■ Selected passage ■
-- -- --

Raw vs. block device. I'm confused.

Fri Jan 6 10:31:48 AEST 1984

From:  Steve Dyer <sdyer at bbn-unix>

Reading and writing on a disk block device participate in the kernel's
buffer cache.  That is, data transfers occur between the user's address
space and the buffers in the buffer cache, possibly implying that no I/O
was performed immediately (i.e. on a read the buffer might have already
been present in the cache, and on a write, the actual I/O request would be
enqueued, but not yet performed.) Note that when the number of bytes to be
transferred is greater than the UNIX system's buffer size, BSIZE (usually
512 or 1024), the single request given by the user program must be broken
up into multiple requests to fill a system buffer.

"Raw" disk I/O occurs directly between the user program and the hardware
device, bypassing any buffering.  Raw I/O is faster than "cooked" I/O for
two reasons: first, since data is DMA'ed directly into the user's address
space, one avoids the CPU overhead of having to copy bytes to/from an
intermediate buffer.  More importantly, when performing disk operations
like "?check", "fsck" or a disk-to-disk copy, all of which need to read
multiple contiguous physical blocks, it is often possible (depending on the
controller) to read multiple sectors in a single DMA operation.  The same
I/O request on the block device would have to be split into several
operations, almost certainly losing revolutions between successive
requests.

Adb'ing the raw disk device doesn't work because of physio(), the mediator
of raw "dma-type" requests.  Physio() hands to the disk device strategy
routine the "block number" of the request.  The block number is derived
quite simply as u.u_offset>>BSHIFT.  u.u_offset is the current "lseek"

-- -- --

■ Provided records ■
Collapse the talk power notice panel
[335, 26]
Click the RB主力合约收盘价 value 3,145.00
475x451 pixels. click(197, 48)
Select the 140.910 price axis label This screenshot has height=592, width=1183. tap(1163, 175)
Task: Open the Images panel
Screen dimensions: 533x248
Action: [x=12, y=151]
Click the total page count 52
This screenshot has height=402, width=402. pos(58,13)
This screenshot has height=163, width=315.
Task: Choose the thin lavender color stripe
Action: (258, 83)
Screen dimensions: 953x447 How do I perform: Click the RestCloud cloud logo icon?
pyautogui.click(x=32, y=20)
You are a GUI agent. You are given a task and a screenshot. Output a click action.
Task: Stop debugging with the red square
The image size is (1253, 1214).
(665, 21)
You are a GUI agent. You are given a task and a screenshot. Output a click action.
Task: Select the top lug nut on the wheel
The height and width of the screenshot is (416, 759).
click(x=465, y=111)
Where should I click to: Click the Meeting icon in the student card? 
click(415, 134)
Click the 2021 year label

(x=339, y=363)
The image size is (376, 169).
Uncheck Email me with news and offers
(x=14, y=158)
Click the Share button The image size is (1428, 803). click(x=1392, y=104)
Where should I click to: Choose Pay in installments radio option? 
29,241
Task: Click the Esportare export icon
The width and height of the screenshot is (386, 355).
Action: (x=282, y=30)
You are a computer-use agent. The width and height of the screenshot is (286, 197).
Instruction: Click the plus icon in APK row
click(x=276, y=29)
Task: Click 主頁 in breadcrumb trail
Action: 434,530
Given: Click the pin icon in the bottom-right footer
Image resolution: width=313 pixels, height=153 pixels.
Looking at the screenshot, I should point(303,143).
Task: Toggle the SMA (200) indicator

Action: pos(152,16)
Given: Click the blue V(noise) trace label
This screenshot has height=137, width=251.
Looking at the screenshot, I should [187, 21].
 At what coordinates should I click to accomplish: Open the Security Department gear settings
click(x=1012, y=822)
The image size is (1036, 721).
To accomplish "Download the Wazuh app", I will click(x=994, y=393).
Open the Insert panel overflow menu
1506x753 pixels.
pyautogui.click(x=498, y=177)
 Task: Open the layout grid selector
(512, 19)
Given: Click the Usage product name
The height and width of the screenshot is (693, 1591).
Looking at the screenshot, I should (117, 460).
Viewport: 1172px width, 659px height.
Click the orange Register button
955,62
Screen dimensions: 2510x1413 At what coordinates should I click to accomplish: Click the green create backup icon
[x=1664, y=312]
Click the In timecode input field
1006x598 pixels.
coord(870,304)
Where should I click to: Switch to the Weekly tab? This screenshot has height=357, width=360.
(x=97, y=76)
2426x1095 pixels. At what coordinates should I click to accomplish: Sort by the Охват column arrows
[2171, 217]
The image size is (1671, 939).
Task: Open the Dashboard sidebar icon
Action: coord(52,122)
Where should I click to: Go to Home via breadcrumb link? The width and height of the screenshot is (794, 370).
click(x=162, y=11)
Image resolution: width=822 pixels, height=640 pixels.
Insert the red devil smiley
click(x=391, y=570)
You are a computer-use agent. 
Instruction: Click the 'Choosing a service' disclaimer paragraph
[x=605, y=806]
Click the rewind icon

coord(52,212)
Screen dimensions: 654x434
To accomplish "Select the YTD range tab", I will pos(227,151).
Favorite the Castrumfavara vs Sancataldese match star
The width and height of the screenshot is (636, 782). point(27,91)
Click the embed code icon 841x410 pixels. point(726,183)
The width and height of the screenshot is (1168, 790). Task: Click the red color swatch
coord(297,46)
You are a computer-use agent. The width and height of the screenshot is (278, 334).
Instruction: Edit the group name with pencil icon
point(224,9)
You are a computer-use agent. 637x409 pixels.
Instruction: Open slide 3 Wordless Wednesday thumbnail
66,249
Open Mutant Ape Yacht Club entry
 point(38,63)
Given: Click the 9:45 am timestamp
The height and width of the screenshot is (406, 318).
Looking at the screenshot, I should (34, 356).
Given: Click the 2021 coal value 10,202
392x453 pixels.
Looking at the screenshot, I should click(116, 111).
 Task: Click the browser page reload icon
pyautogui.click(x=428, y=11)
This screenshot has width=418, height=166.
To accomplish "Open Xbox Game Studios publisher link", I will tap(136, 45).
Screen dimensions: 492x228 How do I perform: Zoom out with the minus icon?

-- -- --

■ Task instructions ■
A) Name every disk operation that the post on raw and block disk I/O gives as needing to read multiple contiguous physical blocks.
B) In the post on raw and block disk I/O, what values does BSIZE usually have?
C) Proceed with the post on raw and block disk I/O, picking up from its final line.

■ Responses to the tasks ■
A) "?check", "fsck", and a disk-to-disk copy.

B) 512 or 1024.

C)
position of the open raw device file, BSHIFT is log2(BSIZE).  Thus, all RAW
I/O operations must occur on a BSIZE boundary.  (Now only MUST, but DO!
It's quite surprising the first time you attempt raw I/O on a non-BSIZE
boundary and find that you've trashed the beginning of the block!)
Adb, like most UNIX programs, simply lseeks to the desired spot and
starts writing.

Think about it.  The primitive writable object on the surface of a disk is
a sector, which is usually 512 bytes.  To write on a disk device at other
than a sector boundary would require reading the old sector into memory,
modifying it, and writing it out again, something the raw device cannot
do, but which the block device handles quite well, since its higher levels
have already taken care of that.  Now, you might ask why physio() truncates
at BSIZE rather than SECTORSIZE (since they are no longer, since V7, one
and the same.)  I suspect it's merely a convenience, saving an extra
manifest constant to keep track with reality.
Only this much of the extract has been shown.